▶ **Record excerpts**

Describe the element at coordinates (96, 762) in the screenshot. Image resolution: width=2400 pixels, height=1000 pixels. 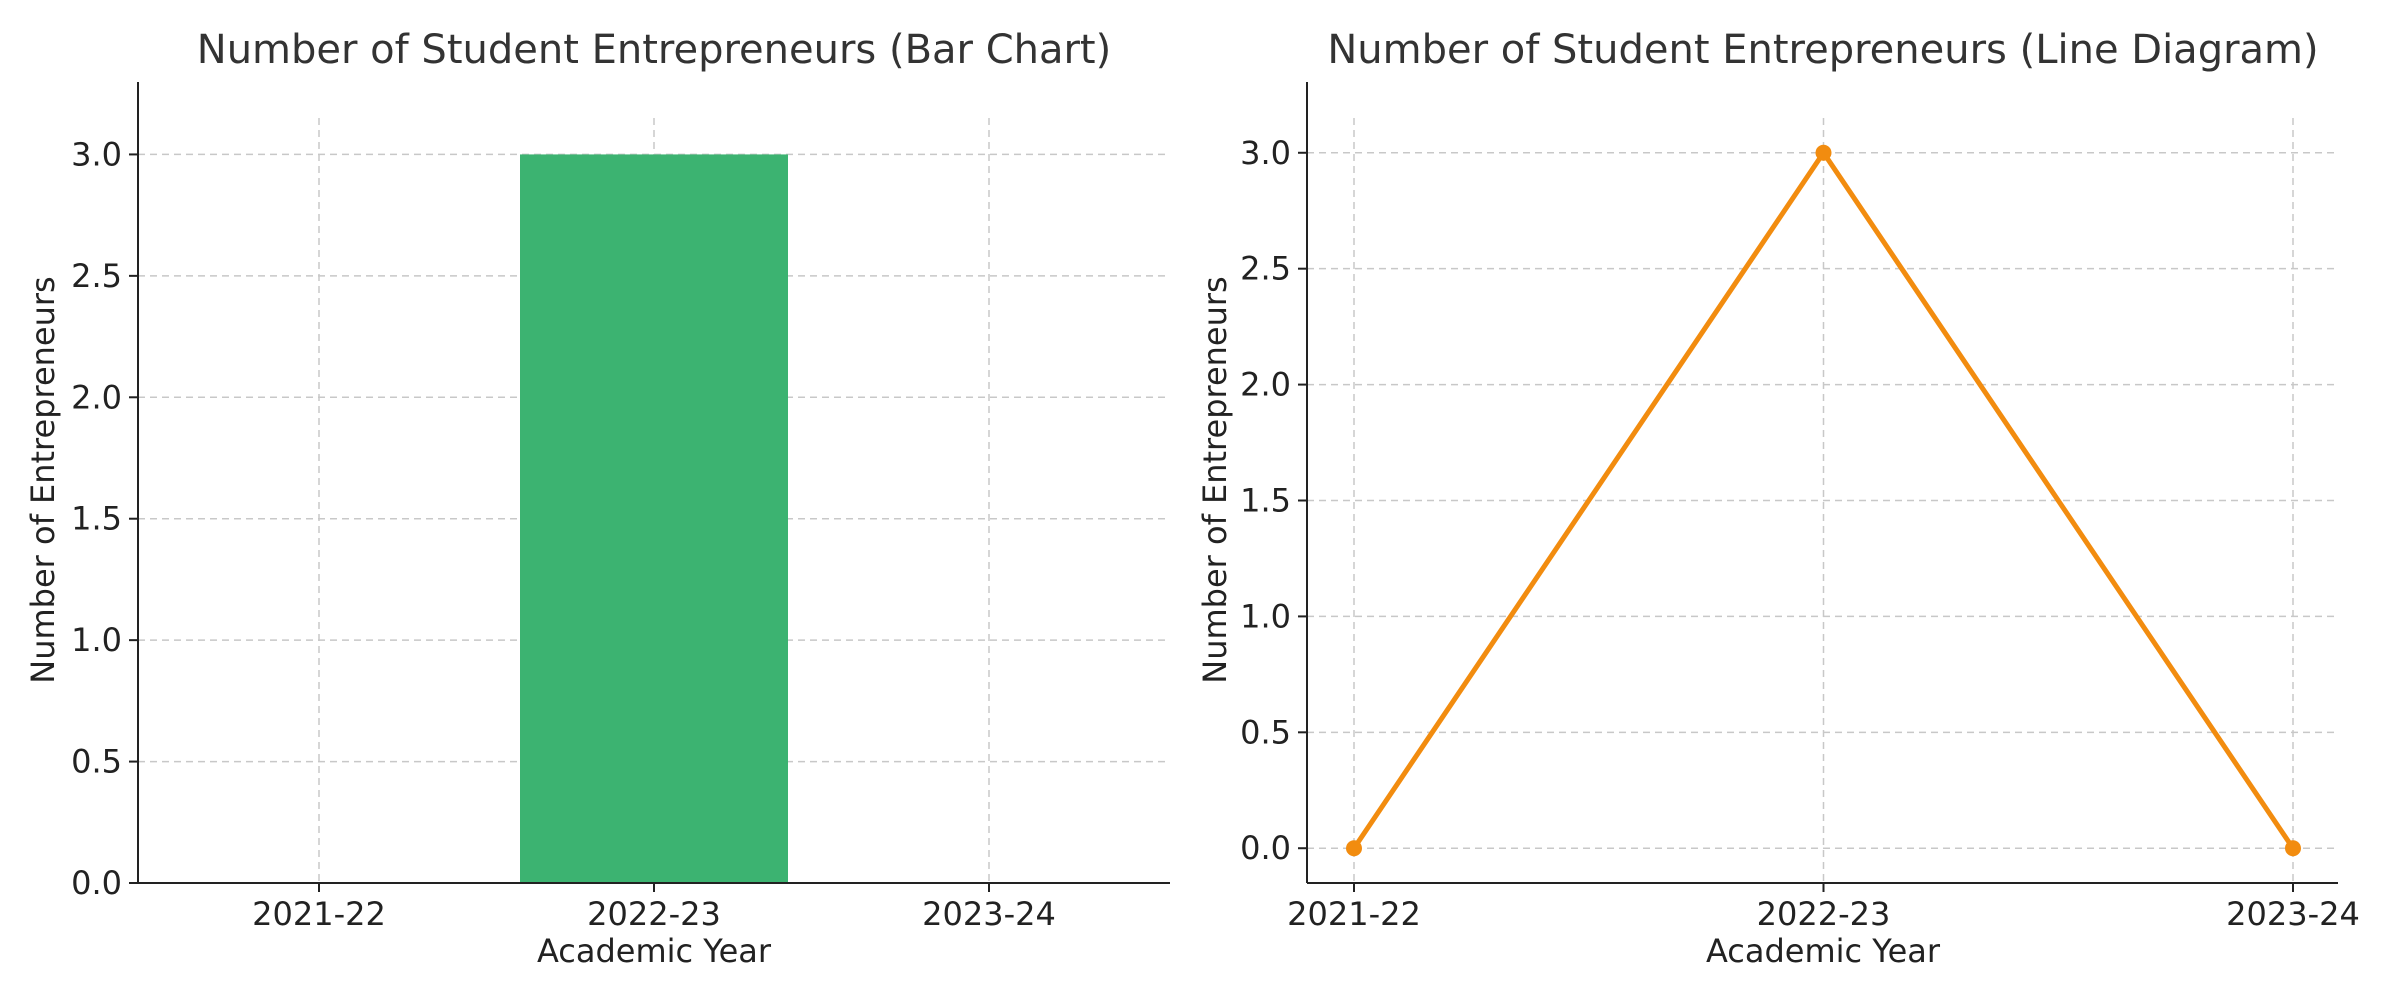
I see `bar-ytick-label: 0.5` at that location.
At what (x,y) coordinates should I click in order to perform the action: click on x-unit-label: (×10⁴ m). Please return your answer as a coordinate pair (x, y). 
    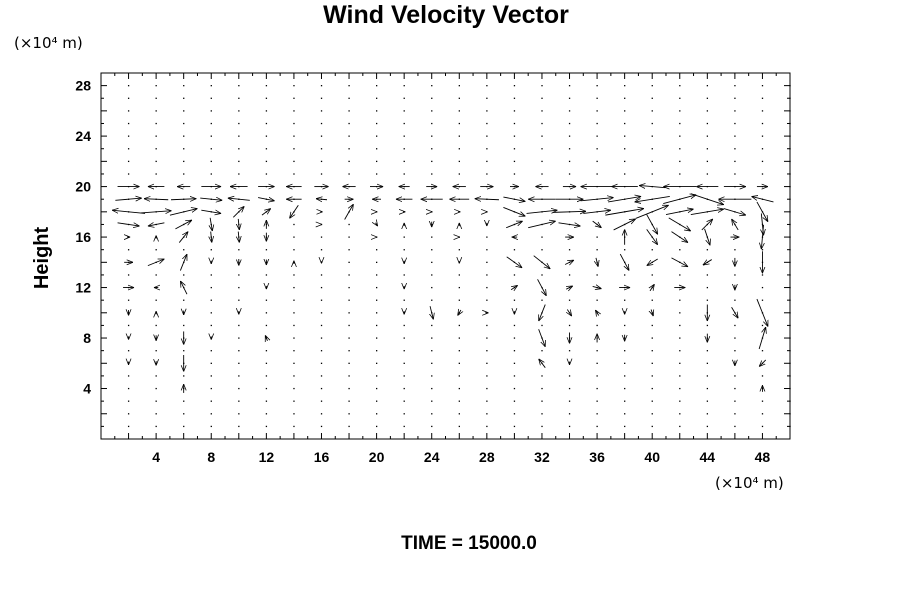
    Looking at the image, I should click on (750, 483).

...

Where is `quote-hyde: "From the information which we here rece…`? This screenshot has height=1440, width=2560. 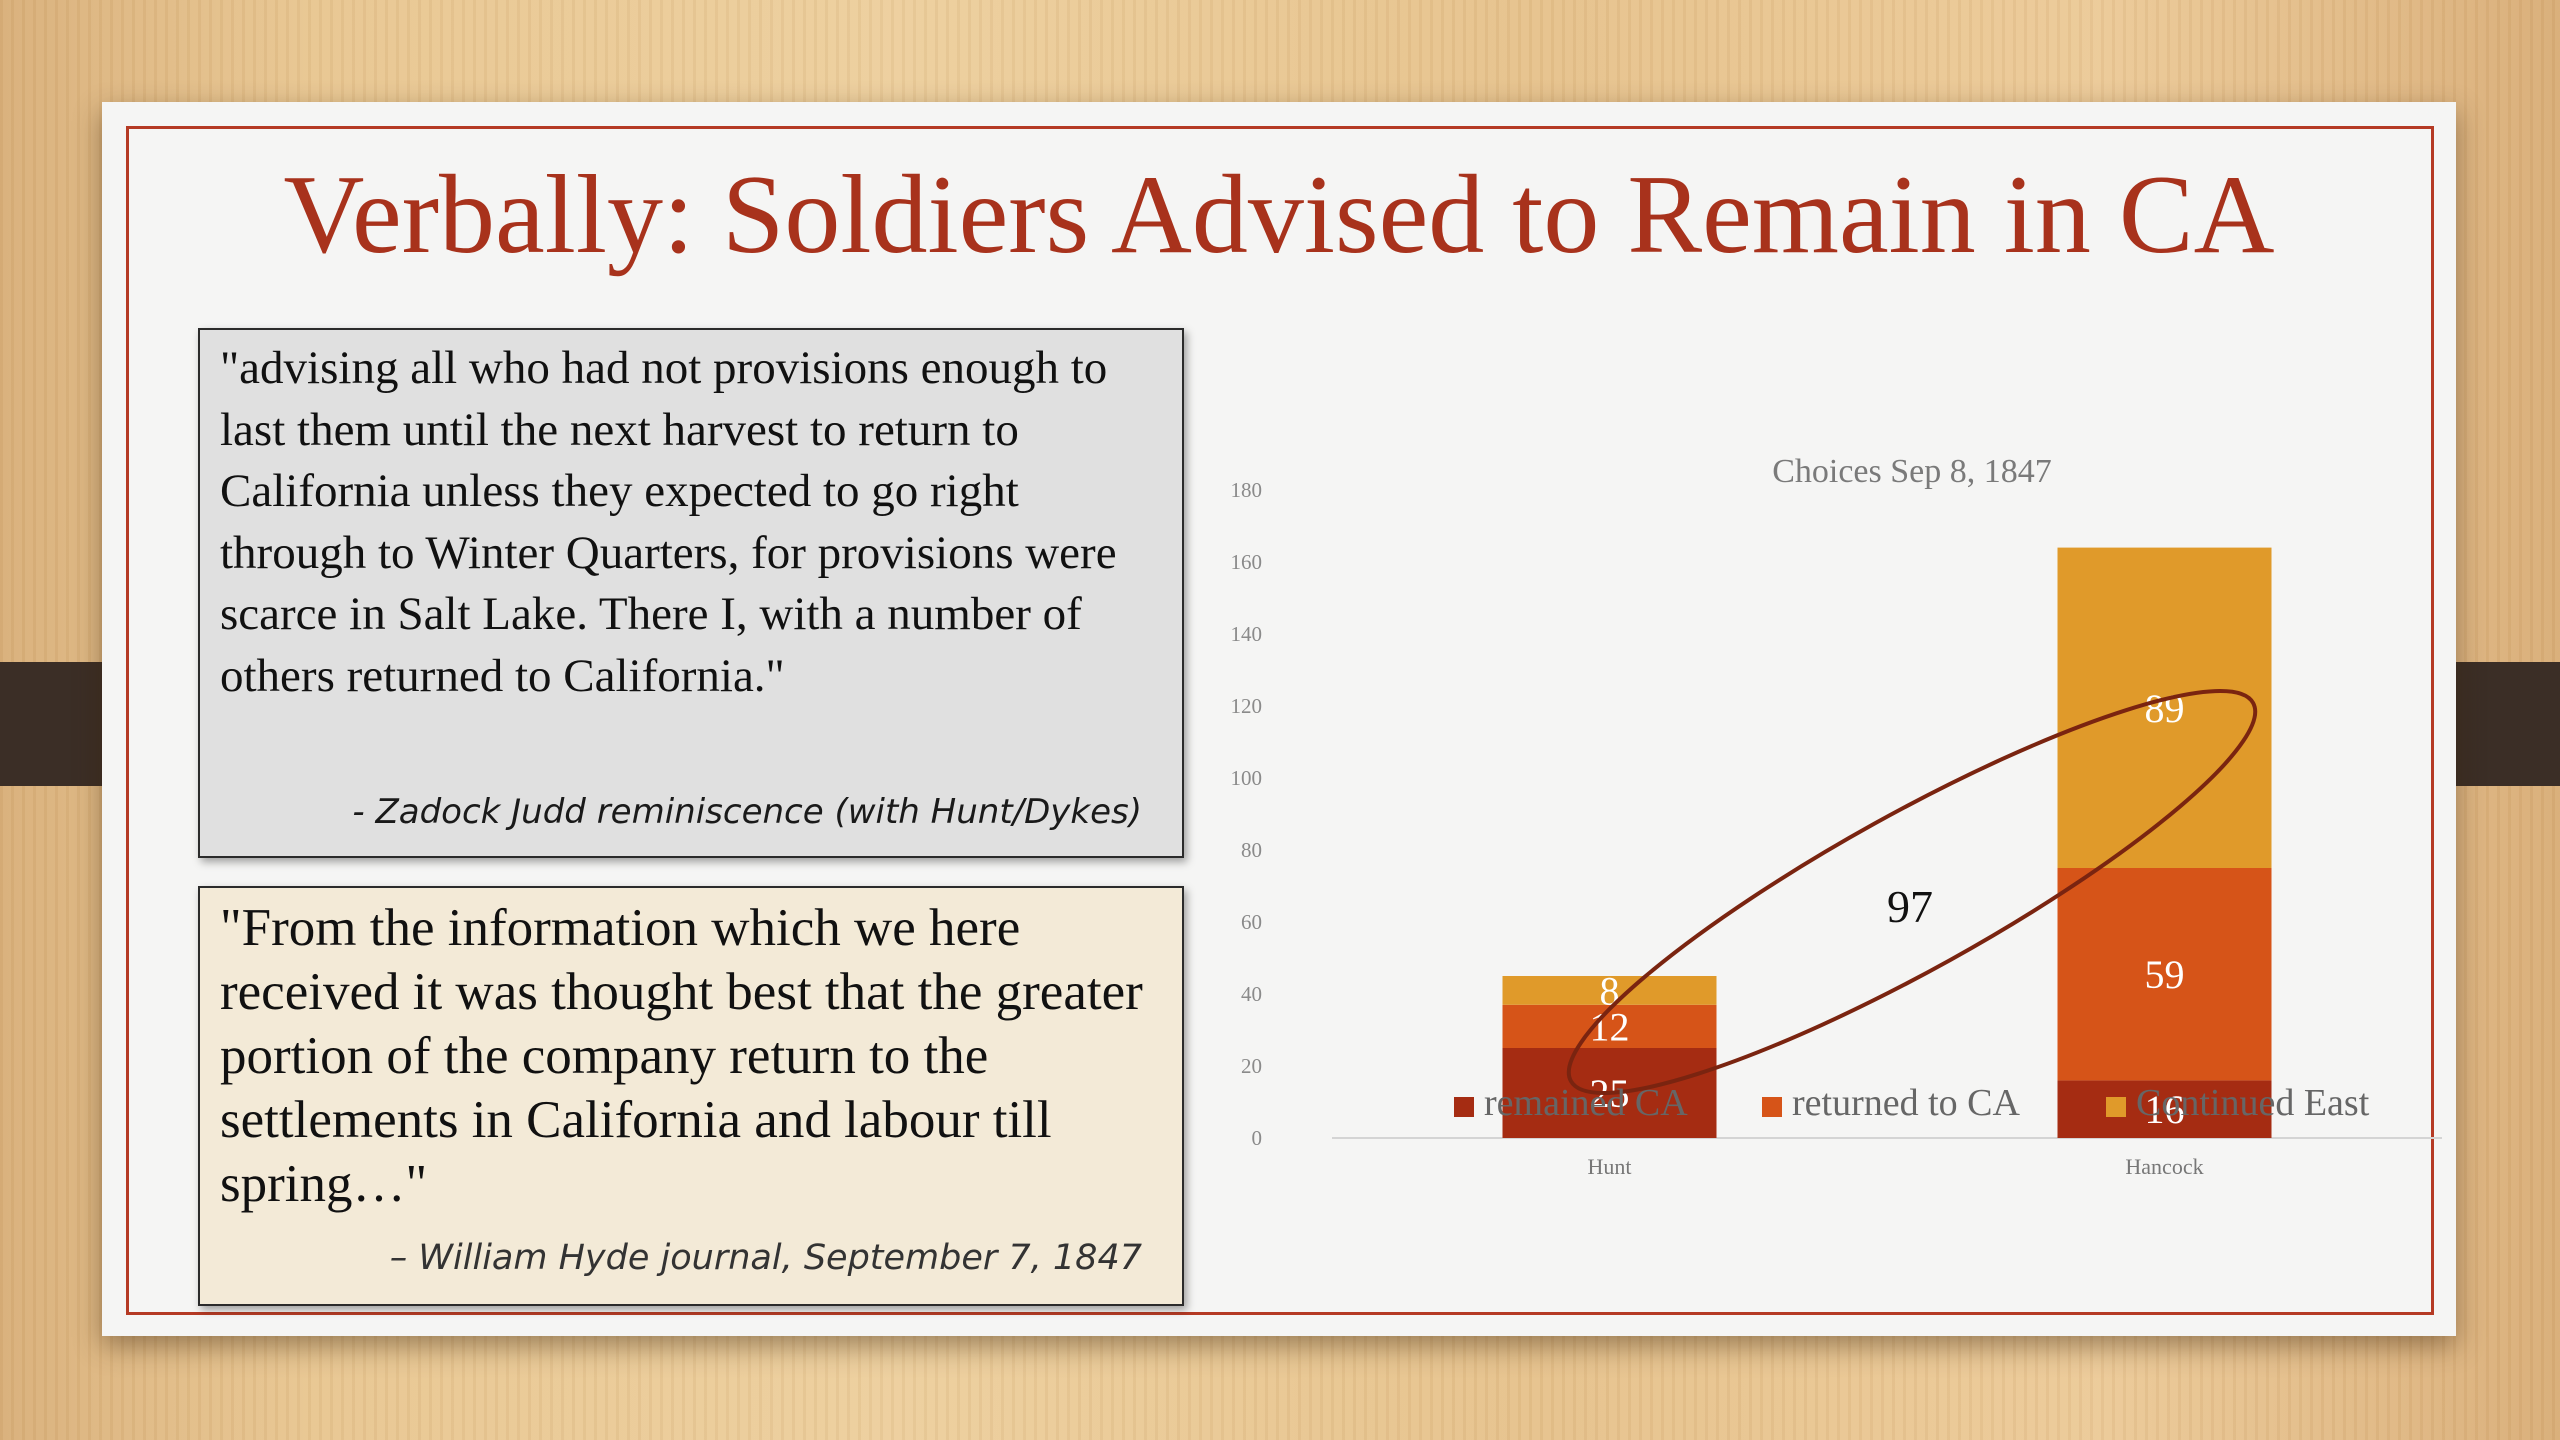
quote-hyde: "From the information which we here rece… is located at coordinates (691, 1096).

▶ **Exercise**
Recast the records from the line containing "Describe the element" through the line containing "Looking at the" as a numbered list, omitting blank lines and leaving out the pictures.

▶ **Response**
1. Describe the element at coordinates (96, 762) in the screenshot. Image resolution: width=2400 pixels, height=1000 pixels. 
2. I see `bar-ytick-label: 0.5` at that location.
3. At what (x,y) coordinates should I click in order to perform the action: click on x-unit-label: (×10⁴ m). Please return your answer as a coordinate pair (x, y). 
4.     Looking at the image, I should click on (750, 483).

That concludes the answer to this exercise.